The definition of a Facade

The Facade (or the Facade Pattern, which is what Wikipedia gets you for a search of Facade), is a design pattern. The intent of a Facade is to take a group of subsystems and create a common interface for each system so that higher level systems can use the lower level ones without having unnecessary dependencies. The Facade itself maintains the dependencies.

A Facade is very much like an Adapter, except that while an Adapter takes common interfaces and creates a single interface out of them, the Facade takes different and incompatible interfaces and creates a single interface from them.

This has a few advantages. First, it reduces dependencies among higher-level systems by creating a common, unified interface for lower level systems. Second, if the lower-level systems have poorly designed APIs, the Facade can improve upon the API design (see GD for example). Finally, a Facade helps makes code easier to read and test, since it simplifies the overall API and dependency tree.

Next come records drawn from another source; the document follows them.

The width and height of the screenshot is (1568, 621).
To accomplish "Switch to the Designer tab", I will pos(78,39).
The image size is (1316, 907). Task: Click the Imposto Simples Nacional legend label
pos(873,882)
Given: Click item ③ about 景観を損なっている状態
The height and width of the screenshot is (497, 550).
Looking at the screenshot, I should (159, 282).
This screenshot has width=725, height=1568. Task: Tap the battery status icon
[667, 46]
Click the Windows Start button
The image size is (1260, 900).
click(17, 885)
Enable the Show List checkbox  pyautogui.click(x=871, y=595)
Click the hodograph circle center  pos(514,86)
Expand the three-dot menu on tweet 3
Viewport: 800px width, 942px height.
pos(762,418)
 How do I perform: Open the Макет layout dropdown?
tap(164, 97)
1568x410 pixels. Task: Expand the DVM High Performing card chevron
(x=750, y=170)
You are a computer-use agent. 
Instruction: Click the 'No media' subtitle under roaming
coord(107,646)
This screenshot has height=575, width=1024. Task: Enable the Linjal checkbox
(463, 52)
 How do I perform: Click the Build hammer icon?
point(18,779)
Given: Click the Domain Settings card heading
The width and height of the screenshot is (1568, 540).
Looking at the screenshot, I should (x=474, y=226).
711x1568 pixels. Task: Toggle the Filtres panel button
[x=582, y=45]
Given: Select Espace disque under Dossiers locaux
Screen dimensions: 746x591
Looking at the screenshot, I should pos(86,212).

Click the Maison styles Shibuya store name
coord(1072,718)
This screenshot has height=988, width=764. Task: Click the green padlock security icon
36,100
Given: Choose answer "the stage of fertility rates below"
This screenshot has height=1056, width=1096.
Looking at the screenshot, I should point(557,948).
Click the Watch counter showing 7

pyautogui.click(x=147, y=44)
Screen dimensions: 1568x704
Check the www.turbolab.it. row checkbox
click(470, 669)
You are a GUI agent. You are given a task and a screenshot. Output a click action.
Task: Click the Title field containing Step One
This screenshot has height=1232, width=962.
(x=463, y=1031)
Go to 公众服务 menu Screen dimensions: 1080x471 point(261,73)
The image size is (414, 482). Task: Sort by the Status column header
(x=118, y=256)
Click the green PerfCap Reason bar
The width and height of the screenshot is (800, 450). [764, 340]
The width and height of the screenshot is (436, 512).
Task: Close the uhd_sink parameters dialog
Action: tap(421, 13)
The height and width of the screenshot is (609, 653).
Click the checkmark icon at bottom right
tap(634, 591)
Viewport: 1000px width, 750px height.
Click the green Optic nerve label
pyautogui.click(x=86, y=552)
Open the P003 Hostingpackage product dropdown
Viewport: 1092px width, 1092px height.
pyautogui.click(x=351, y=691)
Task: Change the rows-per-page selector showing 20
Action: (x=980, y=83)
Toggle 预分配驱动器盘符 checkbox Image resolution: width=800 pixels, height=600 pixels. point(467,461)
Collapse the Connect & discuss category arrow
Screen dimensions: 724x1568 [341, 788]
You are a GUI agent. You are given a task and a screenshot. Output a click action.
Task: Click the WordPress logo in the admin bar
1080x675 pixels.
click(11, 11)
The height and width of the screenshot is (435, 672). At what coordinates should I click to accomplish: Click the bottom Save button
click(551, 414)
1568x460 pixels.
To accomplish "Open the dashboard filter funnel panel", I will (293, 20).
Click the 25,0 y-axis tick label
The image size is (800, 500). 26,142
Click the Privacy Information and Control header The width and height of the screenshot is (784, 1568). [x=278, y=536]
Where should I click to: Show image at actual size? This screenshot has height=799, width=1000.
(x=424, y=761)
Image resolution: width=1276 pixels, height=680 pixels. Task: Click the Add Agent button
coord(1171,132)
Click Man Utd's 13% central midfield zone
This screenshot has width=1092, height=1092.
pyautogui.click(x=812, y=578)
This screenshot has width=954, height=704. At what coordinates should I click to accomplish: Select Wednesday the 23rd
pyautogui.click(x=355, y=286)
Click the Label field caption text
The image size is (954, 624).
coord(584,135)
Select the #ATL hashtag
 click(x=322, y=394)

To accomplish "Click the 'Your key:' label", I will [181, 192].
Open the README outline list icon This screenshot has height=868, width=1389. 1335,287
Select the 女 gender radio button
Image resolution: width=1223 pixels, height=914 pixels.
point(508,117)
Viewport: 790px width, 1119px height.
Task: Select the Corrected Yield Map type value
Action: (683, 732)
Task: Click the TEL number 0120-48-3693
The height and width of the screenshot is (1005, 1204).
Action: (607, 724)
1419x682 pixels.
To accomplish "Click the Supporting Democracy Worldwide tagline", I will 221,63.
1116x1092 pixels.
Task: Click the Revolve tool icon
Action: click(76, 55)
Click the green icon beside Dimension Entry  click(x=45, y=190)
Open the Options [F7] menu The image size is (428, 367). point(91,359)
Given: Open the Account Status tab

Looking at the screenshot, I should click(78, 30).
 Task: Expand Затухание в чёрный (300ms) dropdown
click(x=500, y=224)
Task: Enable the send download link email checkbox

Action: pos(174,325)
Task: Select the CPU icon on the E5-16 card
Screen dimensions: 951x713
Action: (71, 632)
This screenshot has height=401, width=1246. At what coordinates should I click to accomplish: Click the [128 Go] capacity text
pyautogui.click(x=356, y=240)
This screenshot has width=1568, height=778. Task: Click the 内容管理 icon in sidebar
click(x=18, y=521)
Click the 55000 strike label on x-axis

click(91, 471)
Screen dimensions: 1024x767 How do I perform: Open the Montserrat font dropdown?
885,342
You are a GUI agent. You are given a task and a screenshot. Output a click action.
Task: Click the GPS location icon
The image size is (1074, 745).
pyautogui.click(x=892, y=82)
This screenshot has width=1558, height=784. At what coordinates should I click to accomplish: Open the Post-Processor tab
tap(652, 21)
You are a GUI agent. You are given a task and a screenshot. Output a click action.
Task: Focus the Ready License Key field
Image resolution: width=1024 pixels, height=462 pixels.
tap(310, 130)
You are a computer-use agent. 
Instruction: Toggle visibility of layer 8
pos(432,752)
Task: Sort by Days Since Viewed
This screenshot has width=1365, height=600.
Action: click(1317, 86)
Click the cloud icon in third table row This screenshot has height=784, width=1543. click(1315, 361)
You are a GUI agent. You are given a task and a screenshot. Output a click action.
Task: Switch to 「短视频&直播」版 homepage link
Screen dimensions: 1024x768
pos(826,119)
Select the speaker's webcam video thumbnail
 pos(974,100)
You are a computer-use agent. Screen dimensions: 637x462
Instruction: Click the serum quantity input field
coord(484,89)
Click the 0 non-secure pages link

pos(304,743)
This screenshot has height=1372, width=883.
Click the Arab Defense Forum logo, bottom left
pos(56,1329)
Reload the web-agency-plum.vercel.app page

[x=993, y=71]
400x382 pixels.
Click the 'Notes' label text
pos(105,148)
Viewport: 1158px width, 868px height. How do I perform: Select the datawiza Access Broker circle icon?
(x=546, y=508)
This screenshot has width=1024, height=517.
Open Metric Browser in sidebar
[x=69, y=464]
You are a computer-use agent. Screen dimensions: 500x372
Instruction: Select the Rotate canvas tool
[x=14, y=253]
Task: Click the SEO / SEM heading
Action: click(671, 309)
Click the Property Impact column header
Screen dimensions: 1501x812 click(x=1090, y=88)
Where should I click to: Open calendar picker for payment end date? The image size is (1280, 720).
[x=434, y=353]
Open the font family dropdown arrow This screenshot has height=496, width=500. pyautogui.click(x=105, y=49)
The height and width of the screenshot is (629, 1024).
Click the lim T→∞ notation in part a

Laravel’s use of the term “Facade” is wrong. Their Facades are nothing more than proxies for service location, providing a way to load objects defined at runtime, rather than actually providing a common interface to complex subsystems. Laravel’s “Facades” aren’t Facades at all; they’re simply service location.

Why does this matter?

One of the things that we do by defining design patterns is we create a common language that we can use to explain and express ourselves. When I say to you “I used an Adapter” or “I implemented the Factory pattern”, that should conjure up a specific image in your mind of object relationships and behaviors, even if you don’t know my specific use case or problem domain.

When we use these terms incorrectly, we not only devalue them, we confuse developers. For one of the most up-and-coming frameworks to use a technical term so incorrectly is disturbing. It breaks down the vocabulary that technical people use to communicate with each other, because there are now two very different definitions floating around with the same name.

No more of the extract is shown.